*WHAT THE EXERCISE ASKS*. Please revise the material below so that every instance of "GUI agent" becomes "screen agent", leaving everything else unchanged.

*DATA RECORDS*.
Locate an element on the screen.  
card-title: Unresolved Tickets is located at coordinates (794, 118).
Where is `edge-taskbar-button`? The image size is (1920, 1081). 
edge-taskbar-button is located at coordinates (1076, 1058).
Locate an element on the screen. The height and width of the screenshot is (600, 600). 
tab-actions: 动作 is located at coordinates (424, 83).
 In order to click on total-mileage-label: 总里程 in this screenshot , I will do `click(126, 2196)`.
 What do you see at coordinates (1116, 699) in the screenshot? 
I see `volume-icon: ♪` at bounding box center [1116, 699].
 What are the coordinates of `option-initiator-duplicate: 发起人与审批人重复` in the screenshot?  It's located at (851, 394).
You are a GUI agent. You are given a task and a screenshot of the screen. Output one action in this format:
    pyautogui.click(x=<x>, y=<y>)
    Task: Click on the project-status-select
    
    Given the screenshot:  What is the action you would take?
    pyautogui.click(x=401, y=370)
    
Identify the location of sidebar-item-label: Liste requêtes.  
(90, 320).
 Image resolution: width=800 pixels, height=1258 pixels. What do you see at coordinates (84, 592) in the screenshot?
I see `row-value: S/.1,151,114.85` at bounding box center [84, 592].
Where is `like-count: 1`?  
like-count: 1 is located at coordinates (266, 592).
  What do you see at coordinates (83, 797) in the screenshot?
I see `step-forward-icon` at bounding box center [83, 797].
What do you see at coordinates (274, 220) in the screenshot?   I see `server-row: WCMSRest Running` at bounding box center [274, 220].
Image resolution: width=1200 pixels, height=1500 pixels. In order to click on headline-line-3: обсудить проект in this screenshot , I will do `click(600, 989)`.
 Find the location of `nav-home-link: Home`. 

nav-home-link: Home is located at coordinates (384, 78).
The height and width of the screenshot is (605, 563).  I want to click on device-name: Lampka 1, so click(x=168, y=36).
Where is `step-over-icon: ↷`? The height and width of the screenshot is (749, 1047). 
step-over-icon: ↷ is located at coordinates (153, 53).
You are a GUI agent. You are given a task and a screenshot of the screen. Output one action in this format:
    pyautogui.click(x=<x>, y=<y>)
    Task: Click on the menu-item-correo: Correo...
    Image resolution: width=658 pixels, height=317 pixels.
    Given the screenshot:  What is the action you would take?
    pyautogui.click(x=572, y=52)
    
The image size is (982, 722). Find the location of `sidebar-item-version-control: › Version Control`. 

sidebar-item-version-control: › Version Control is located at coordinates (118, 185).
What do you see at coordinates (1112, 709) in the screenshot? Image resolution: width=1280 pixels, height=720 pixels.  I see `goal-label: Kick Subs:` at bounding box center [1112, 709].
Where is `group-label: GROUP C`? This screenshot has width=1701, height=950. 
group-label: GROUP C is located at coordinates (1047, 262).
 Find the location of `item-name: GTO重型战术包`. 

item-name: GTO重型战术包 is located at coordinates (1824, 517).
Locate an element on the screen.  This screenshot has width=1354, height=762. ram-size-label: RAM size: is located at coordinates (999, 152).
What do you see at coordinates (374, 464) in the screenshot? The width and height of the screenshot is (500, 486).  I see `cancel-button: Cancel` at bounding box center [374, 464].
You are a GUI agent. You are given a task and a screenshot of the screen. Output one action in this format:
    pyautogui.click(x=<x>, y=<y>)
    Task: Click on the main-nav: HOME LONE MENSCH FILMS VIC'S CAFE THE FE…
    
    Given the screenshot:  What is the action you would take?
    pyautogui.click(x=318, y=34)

*YOUR RESPONSE*.
Locate an element on the screen.  
card-title: Unresolved Tickets is located at coordinates (794, 118).
Where is `edge-taskbar-button`? The image size is (1920, 1081). 
edge-taskbar-button is located at coordinates (1076, 1058).
Locate an element on the screen. The height and width of the screenshot is (600, 600). 
tab-actions: 动作 is located at coordinates (424, 83).
 In order to click on total-mileage-label: 总里程 in this screenshot , I will do `click(126, 2196)`.
 What do you see at coordinates (1116, 699) in the screenshot? 
I see `volume-icon: ♪` at bounding box center [1116, 699].
 What are the coordinates of `option-initiator-duplicate: 发起人与审批人重复` in the screenshot?  It's located at (851, 394).
You are a screen agent. You are given a task and a screenshot of the screen. Output one action in this format:
    pyautogui.click(x=<x>, y=<y>)
    Task: Click on the project-status-select
    
    Given the screenshot:  What is the action you would take?
    pyautogui.click(x=401, y=370)
    
Identify the location of sidebar-item-label: Liste requêtes.  
(90, 320).
 Image resolution: width=800 pixels, height=1258 pixels. What do you see at coordinates (84, 592) in the screenshot?
I see `row-value: S/.1,151,114.85` at bounding box center [84, 592].
Where is `like-count: 1`?  
like-count: 1 is located at coordinates (266, 592).
  What do you see at coordinates (83, 797) in the screenshot?
I see `step-forward-icon` at bounding box center [83, 797].
What do you see at coordinates (274, 220) in the screenshot?   I see `server-row: WCMSRest Running` at bounding box center [274, 220].
Image resolution: width=1200 pixels, height=1500 pixels. In order to click on headline-line-3: обсудить проект in this screenshot , I will do `click(600, 989)`.
 Find the location of `nav-home-link: Home`. 

nav-home-link: Home is located at coordinates (384, 78).
The height and width of the screenshot is (605, 563).  I want to click on device-name: Lampka 1, so click(x=168, y=36).
Where is `step-over-icon: ↷`? The height and width of the screenshot is (749, 1047). 
step-over-icon: ↷ is located at coordinates (153, 53).
You are a screen agent. You are given a task and a screenshot of the screen. Output one action in this format:
    pyautogui.click(x=<x>, y=<y>)
    Task: Click on the menu-item-correo: Correo...
    Image resolution: width=658 pixels, height=317 pixels.
    Given the screenshot:  What is the action you would take?
    pyautogui.click(x=572, y=52)
    
The image size is (982, 722). Find the location of `sidebar-item-version-control: › Version Control`. 

sidebar-item-version-control: › Version Control is located at coordinates (118, 185).
What do you see at coordinates (1112, 709) in the screenshot? Image resolution: width=1280 pixels, height=720 pixels.  I see `goal-label: Kick Subs:` at bounding box center [1112, 709].
Where is `group-label: GROUP C`? This screenshot has width=1701, height=950. 
group-label: GROUP C is located at coordinates (1047, 262).
 Find the location of `item-name: GTO重型战术包`. 

item-name: GTO重型战术包 is located at coordinates (1824, 517).
Locate an element on the screen.  This screenshot has width=1354, height=762. ram-size-label: RAM size: is located at coordinates (999, 152).
What do you see at coordinates (374, 464) in the screenshot? The width and height of the screenshot is (500, 486).  I see `cancel-button: Cancel` at bounding box center [374, 464].
You are a screen agent. You are given a task and a screenshot of the screen. Output one action in this format:
    pyautogui.click(x=<x>, y=<y>)
    Task: Click on the main-nav: HOME LONE MENSCH FILMS VIC'S CAFE THE FE…
    
    Given the screenshot:  What is the action you would take?
    pyautogui.click(x=318, y=34)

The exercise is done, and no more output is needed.